- Gegeven opdracht 1: Neem de regels uit de lijst letterlijk over, vanaf het begin van de lijst tot en met de regel met "Philadelphia Eagles (423, 237)".

- Gekozen fragment:
· · · ·
Mensen doen elkaar nog steeds verschrikkelijke dingen aan. Overheden maken zich schuldig aan mensenrechtenschendingen of laten een klimaat voortbestaan waarin dit soort schendingen gedoogd of zelfs vergoelijkt wordt. Cultuur, traditie, godsdienst of andere omstandigheden – zoals de strijd tegen het terrorisme – worden aangehaald ter ontkenning van de norm, of als excuus om van de norm af te wijken.

Dat is onaanvaardbaar. Onrecht mag nooit het laatste woord hebben. Mensenrechten gelden voor iedereen, altijd en overal. Voor meisjes en jongens, voor vrouwen en mannen. In Amsterdam en in Sarajevo, in Mogadishu, in Dhaka. Overal. Waar rechten worden ontkend of met voeten worden getreden, is het onze morele plicht protest aan te tekenen. Mensenrechtenschendingen mogen niet zomaar passeren; die vragen om een antwoord, die vragen om verzet, om strijd. De schrijver Elie Wiesel, een overlever van de Holocaust die in 1986 de Nobel Prijs voor de Vrede ontving, zei het zo:

“Ik heb gezworen nooit te zwijgen als mensen leed en vernedering moeten ondergaan, waar en wannneer dan ook. We moeten altijd partij kiezen. Als je neutraal blijft, help je de onderdrukker, niet degene die onderdrukt wordt. Als je stil blijft, moedig je de folteraar aan, niet degene die gefolterd wordt.”

Wij mogen niet neutraal staan ten opzichte van mensenrechtenschendingen om ons heen. Om die reden heb ik, toen ik ruim drie jaar geleden aantrad als minister van Buitenlandse Zaken, gezegd dat mensenrechten voor mij een essentieel onderdeel van het buitenlands beleid zouden vormen. Zo wil ik invulling geven aan waarden die voor mij leidend zijn: gerechtigheid, gelijkwaardigheid, humaniteit, solidariteit en vrijheid. Zo wil ik tegemoet komen aan Wiesel’s oproep.
· · · ·
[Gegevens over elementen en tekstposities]
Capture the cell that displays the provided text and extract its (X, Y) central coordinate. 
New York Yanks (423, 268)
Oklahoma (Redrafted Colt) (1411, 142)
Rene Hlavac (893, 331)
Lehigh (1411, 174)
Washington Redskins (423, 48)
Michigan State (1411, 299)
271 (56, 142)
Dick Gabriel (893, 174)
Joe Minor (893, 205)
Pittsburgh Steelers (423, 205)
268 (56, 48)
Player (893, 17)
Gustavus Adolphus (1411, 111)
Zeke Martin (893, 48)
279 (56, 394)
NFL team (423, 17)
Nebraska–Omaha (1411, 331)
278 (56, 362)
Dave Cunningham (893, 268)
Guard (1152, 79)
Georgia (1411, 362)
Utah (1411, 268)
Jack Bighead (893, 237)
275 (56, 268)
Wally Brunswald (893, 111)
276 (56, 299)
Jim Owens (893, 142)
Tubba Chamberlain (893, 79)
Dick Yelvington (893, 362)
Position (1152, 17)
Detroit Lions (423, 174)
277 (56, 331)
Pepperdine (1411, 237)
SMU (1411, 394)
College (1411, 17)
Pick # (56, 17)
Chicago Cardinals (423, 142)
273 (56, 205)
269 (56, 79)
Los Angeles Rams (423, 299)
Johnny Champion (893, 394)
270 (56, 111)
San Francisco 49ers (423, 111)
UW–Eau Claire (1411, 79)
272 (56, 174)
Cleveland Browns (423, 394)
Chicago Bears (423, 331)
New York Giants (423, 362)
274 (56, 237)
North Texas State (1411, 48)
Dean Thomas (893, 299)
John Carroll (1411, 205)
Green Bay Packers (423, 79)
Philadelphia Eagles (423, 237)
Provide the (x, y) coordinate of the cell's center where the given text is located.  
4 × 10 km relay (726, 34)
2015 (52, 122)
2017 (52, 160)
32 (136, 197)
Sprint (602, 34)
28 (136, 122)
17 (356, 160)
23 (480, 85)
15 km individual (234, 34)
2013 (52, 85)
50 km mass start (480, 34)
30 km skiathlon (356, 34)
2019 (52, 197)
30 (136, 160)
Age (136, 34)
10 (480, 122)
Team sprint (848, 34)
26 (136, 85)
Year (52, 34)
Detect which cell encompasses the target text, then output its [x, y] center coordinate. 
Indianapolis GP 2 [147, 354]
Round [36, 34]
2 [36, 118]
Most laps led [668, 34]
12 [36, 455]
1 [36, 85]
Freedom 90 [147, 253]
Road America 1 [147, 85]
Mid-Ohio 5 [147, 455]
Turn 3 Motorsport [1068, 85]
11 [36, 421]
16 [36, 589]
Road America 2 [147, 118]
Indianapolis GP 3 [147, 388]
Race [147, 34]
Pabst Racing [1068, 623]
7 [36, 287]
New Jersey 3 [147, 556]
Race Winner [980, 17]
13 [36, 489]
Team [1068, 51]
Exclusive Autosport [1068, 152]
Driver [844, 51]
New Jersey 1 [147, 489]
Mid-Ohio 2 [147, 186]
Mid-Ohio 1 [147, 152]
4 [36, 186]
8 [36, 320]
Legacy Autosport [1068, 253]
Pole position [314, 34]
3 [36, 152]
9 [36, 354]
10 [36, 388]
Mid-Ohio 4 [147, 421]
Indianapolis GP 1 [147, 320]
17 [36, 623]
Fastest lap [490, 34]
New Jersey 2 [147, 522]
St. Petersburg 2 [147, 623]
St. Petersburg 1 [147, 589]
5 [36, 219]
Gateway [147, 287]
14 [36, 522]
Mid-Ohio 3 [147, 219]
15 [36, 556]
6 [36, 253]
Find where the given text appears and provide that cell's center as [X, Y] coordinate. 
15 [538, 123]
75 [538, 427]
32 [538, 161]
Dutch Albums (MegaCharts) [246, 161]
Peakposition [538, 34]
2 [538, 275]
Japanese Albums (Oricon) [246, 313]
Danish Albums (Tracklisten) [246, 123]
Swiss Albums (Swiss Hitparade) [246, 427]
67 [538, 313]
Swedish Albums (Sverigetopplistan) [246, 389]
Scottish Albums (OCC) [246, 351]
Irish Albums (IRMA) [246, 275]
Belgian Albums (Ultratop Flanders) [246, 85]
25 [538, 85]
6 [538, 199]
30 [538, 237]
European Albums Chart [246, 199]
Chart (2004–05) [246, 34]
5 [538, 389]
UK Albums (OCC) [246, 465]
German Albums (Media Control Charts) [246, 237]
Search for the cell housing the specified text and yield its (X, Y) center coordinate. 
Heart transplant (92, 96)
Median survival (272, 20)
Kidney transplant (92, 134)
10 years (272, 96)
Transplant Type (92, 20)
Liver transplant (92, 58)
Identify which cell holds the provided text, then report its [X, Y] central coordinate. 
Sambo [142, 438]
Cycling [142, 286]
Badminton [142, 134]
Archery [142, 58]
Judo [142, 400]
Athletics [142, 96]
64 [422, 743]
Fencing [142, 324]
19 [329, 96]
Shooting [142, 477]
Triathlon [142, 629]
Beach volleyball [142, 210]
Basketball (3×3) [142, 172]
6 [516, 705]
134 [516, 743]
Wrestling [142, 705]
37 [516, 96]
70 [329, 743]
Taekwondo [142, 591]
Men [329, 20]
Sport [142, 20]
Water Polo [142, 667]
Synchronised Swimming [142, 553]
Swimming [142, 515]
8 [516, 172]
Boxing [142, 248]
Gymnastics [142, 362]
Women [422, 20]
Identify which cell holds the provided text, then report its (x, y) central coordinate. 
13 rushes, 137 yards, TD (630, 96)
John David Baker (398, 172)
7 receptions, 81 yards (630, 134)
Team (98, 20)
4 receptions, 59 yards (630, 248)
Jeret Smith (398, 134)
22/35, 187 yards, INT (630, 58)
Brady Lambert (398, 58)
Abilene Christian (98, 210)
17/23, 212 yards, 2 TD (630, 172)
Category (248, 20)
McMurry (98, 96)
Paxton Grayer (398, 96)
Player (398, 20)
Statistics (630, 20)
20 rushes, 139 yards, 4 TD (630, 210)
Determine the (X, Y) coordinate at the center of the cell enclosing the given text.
· · · ·
- Gegeven opdracht 2: Schrijf het stuk van de tekst over mensenrechten van "Mensen doen elkaar" tot en met "af te wijken." woord voor woord uit.

- Uitgewerkte oplossing 1:
Capture the cell that displays the provided text and extract its (X, Y) central coordinate. 
New York Yanks (423, 268)
Oklahoma (Redrafted Colt) (1411, 142)
Rene Hlavac (893, 331)
Lehigh (1411, 174)
Washington Redskins (423, 48)
Michigan State (1411, 299)
271 (56, 142)
Dick Gabriel (893, 174)
Joe Minor (893, 205)
Pittsburgh Steelers (423, 205)
268 (56, 48)
Player (893, 17)
Gustavus Adolphus (1411, 111)
Zeke Martin (893, 48)
279 (56, 394)
NFL team (423, 17)
Nebraska–Omaha (1411, 331)
278 (56, 362)
Dave Cunningham (893, 268)
Guard (1152, 79)
Georgia (1411, 362)
Utah (1411, 268)
Jack Bighead (893, 237)
275 (56, 268)
Wally Brunswald (893, 111)
276 (56, 299)
Jim Owens (893, 142)
Tubba Chamberlain (893, 79)
Dick Yelvington (893, 362)
Position (1152, 17)
Detroit Lions (423, 174)
277 (56, 331)
Pepperdine (1411, 237)
SMU (1411, 394)
College (1411, 17)
Pick # (56, 17)
Chicago Cardinals (423, 142)
273 (56, 205)
269 (56, 79)
Los Angeles Rams (423, 299)
Johnny Champion (893, 394)
270 (56, 111)
San Francisco 49ers (423, 111)
UW–Eau Claire (1411, 79)
272 (56, 174)
Cleveland Browns (423, 394)
Chicago Bears (423, 331)
New York Giants (423, 362)
274 (56, 237)
North Texas State (1411, 48)
Dean Thomas (893, 299)
John Carroll (1411, 205)
Green Bay Packers (423, 79)
Philadelphia Eagles (423, 237)

- Uitgewerkte oplossing 2:
Mensen doen elkaar nog steeds verschrikkelijke dingen aan. Overheden maken zich schuldig aan mensenrechtenschendingen of laten een klimaat voortbestaan waarin dit soort schendingen gedoogd of zelfs vergoelijkt wordt. Cultuur, traditie, godsdienst of andere omstandigheden – zoals de strijd tegen het terrorisme – worden aangehaald ter ontkenning van de norm, of als excuus om van de norm af te wijken.